• _Work to be completed_: Copy each entry below exactly as it reads.

• _Data provided_:
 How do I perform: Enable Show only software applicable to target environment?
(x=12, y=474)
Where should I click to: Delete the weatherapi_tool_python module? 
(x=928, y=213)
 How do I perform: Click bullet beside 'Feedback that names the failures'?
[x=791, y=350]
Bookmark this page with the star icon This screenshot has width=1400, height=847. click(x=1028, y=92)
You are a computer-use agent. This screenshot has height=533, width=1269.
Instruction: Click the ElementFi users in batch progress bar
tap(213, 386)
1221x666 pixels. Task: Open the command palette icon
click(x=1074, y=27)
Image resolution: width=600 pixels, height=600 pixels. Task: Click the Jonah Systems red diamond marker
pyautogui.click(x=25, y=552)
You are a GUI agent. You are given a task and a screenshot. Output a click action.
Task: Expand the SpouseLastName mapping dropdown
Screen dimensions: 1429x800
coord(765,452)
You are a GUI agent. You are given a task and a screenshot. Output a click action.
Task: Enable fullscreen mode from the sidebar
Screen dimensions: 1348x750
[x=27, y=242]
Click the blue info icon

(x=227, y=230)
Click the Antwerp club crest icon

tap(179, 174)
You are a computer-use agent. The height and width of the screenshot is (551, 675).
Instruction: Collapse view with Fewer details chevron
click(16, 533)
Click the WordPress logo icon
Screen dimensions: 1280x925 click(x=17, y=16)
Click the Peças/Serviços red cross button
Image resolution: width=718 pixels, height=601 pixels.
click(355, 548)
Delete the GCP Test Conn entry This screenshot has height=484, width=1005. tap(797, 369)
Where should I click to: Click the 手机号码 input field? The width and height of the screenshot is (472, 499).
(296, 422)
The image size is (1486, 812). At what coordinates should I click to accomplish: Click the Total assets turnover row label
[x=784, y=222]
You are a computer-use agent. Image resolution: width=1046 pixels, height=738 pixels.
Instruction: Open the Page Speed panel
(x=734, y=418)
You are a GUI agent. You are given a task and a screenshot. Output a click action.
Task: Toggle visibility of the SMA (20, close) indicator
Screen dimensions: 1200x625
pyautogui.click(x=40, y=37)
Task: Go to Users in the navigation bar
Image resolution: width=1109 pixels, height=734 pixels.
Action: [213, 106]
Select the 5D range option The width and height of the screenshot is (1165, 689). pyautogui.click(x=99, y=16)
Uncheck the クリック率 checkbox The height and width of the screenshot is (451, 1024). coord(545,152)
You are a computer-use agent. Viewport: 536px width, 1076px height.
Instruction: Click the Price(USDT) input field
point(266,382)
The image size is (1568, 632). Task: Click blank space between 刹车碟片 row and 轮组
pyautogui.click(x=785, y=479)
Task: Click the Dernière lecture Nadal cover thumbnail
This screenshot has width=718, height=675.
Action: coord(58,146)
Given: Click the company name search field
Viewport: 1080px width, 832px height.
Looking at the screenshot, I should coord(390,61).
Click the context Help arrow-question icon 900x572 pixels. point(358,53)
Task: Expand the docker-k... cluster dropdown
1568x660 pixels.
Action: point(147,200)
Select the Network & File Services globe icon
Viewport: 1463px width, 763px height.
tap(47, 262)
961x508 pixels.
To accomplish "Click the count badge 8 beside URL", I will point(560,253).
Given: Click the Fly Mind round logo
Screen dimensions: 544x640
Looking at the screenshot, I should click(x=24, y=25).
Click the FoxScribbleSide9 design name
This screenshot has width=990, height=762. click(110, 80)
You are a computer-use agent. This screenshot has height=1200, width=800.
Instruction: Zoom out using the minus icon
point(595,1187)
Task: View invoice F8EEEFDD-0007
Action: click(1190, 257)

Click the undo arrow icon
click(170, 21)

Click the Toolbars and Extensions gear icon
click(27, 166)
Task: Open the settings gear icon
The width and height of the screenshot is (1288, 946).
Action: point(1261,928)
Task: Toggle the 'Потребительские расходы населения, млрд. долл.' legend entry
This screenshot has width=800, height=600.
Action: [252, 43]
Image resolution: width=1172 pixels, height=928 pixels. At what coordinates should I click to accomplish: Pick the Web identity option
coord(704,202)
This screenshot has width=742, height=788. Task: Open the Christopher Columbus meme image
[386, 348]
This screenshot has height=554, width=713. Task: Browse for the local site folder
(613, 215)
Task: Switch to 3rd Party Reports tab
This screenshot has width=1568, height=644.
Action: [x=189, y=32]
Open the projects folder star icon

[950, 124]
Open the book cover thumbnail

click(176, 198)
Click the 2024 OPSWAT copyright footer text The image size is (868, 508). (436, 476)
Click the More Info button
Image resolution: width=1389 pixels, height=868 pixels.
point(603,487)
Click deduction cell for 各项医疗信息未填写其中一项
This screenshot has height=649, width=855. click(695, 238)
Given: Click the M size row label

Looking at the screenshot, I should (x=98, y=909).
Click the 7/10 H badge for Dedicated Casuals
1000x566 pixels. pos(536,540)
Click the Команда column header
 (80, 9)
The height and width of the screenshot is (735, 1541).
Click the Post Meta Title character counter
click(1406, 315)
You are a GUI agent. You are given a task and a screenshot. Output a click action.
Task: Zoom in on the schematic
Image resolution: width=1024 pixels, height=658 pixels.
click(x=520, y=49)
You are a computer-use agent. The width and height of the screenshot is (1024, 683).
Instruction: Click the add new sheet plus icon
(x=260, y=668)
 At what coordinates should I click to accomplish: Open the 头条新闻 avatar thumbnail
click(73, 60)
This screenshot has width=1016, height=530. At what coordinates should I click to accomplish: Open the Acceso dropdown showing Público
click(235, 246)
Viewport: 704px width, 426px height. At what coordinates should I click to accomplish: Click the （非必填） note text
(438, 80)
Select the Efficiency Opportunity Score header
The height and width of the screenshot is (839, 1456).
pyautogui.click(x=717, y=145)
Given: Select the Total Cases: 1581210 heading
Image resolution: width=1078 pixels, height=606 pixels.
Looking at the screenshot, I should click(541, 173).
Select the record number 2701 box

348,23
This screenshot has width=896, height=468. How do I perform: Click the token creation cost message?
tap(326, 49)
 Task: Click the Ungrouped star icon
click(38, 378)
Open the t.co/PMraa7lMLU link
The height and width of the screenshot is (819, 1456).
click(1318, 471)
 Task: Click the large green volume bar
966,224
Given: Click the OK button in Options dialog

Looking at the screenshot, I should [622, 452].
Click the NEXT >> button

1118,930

• _Written response_:
 How do I perform: Enable Show only software applicable to target environment?
(x=12, y=474)
Where should I click to: Delete the weatherapi_tool_python module? 
(x=928, y=213)
 How do I perform: Click bullet beside 'Feedback that names the failures'?
[x=791, y=350]
Bookmark this page with the star icon This screenshot has width=1400, height=847. click(x=1028, y=92)
You are a computer-use agent. This screenshot has height=533, width=1269.
Instruction: Click the ElementFi users in batch progress bar
tap(213, 386)
1221x666 pixels. Task: Open the command palette icon
click(x=1074, y=27)
Image resolution: width=600 pixels, height=600 pixels. Task: Click the Jonah Systems red diamond marker
pyautogui.click(x=25, y=552)
You are a GUI agent. You are given a task and a screenshot. Output a click action.
Task: Expand the SpouseLastName mapping dropdown
Screen dimensions: 1429x800
coord(765,452)
You are a GUI agent. You are given a task and a screenshot. Output a click action.
Task: Enable fullscreen mode from the sidebar
Screen dimensions: 1348x750
[x=27, y=242]
Click the blue info icon

(x=227, y=230)
Click the Antwerp club crest icon

tap(179, 174)
You are a computer-use agent. The height and width of the screenshot is (551, 675).
Instruction: Collapse view with Fewer details chevron
click(16, 533)
Click the WordPress logo icon
Screen dimensions: 1280x925 click(x=17, y=16)
Click the Peças/Serviços red cross button
Image resolution: width=718 pixels, height=601 pixels.
click(355, 548)
Delete the GCP Test Conn entry This screenshot has height=484, width=1005. tap(797, 369)
Where should I click to: Click the 手机号码 input field? The width and height of the screenshot is (472, 499).
(296, 422)
The image size is (1486, 812). At what coordinates should I click to accomplish: Click the Total assets turnover row label
[x=784, y=222]
You are a computer-use agent. Image resolution: width=1046 pixels, height=738 pixels.
Instruction: Open the Page Speed panel
(x=734, y=418)
You are a GUI agent. You are given a task and a screenshot. Output a click action.
Task: Toggle visibility of the SMA (20, close) indicator
Screen dimensions: 1200x625
pyautogui.click(x=40, y=37)
Task: Go to Users in the navigation bar
Image resolution: width=1109 pixels, height=734 pixels.
Action: [213, 106]
Select the 5D range option The width and height of the screenshot is (1165, 689). pyautogui.click(x=99, y=16)
Uncheck the クリック率 checkbox The height and width of the screenshot is (451, 1024). coord(545,152)
You are a computer-use agent. Viewport: 536px width, 1076px height.
Instruction: Click the Price(USDT) input field
point(266,382)
The image size is (1568, 632). Task: Click blank space between 刹车碟片 row and 轮组
pyautogui.click(x=785, y=479)
Task: Click the Dernière lecture Nadal cover thumbnail
This screenshot has width=718, height=675.
Action: coord(58,146)
Given: Click the company name search field
Viewport: 1080px width, 832px height.
Looking at the screenshot, I should coord(390,61).
Click the context Help arrow-question icon 900x572 pixels. point(358,53)
Task: Expand the docker-k... cluster dropdown
1568x660 pixels.
Action: point(147,200)
Select the Network & File Services globe icon
Viewport: 1463px width, 763px height.
tap(47, 262)
961x508 pixels.
To accomplish "Click the count badge 8 beside URL", I will point(560,253).
Given: Click the Fly Mind round logo
Screen dimensions: 544x640
Looking at the screenshot, I should click(x=24, y=25).
Click the FoxScribbleSide9 design name
This screenshot has width=990, height=762. click(110, 80)
You are a computer-use agent. This screenshot has height=1200, width=800.
Instruction: Zoom out using the minus icon
point(595,1187)
Task: View invoice F8EEEFDD-0007
Action: click(1190, 257)

Click the undo arrow icon
click(170, 21)

Click the Toolbars and Extensions gear icon
click(27, 166)
Task: Open the settings gear icon
The width and height of the screenshot is (1288, 946).
Action: point(1261,928)
Task: Toggle the 'Потребительские расходы населения, млрд. долл.' legend entry
This screenshot has width=800, height=600.
Action: [252, 43]
Image resolution: width=1172 pixels, height=928 pixels. At what coordinates should I click to accomplish: Pick the Web identity option
coord(704,202)
This screenshot has width=742, height=788. Task: Open the Christopher Columbus meme image
[386, 348]
This screenshot has height=554, width=713. Task: Browse for the local site folder
(613, 215)
Task: Switch to 3rd Party Reports tab
This screenshot has width=1568, height=644.
Action: [x=189, y=32]
Open the projects folder star icon

[950, 124]
Open the book cover thumbnail

click(176, 198)
Click the 2024 OPSWAT copyright footer text The image size is (868, 508). (436, 476)
Click the More Info button
Image resolution: width=1389 pixels, height=868 pixels.
point(603,487)
Click deduction cell for 各项医疗信息未填写其中一项
This screenshot has height=649, width=855. click(695, 238)
Given: Click the M size row label

Looking at the screenshot, I should (x=98, y=909).
Click the 7/10 H badge for Dedicated Casuals
1000x566 pixels. pos(536,540)
Click the Команда column header
 (80, 9)
The height and width of the screenshot is (735, 1541).
Click the Post Meta Title character counter
click(1406, 315)
You are a GUI agent. You are given a task and a screenshot. Output a click action.
Task: Zoom in on the schematic
Image resolution: width=1024 pixels, height=658 pixels.
click(x=520, y=49)
You are a computer-use agent. The width and height of the screenshot is (1024, 683).
Instruction: Click the add new sheet plus icon
(x=260, y=668)
 At what coordinates should I click to accomplish: Open the 头条新闻 avatar thumbnail
click(73, 60)
This screenshot has width=1016, height=530. At what coordinates should I click to accomplish: Open the Acceso dropdown showing Público
click(235, 246)
Viewport: 704px width, 426px height. At what coordinates should I click to accomplish: Click the （非必填） note text
(438, 80)
Select the Efficiency Opportunity Score header
The height and width of the screenshot is (839, 1456).
pyautogui.click(x=717, y=145)
Given: Select the Total Cases: 1581210 heading
Image resolution: width=1078 pixels, height=606 pixels.
Looking at the screenshot, I should click(541, 173).
Select the record number 2701 box

348,23
This screenshot has width=896, height=468. How do I perform: Click the token creation cost message?
tap(326, 49)
 Task: Click the Ungrouped star icon
click(38, 378)
Open the t.co/PMraa7lMLU link
The height and width of the screenshot is (819, 1456).
click(1318, 471)
 Task: Click the large green volume bar
966,224
Given: Click the OK button in Options dialog

Looking at the screenshot, I should [622, 452].
Click the NEXT >> button

1118,930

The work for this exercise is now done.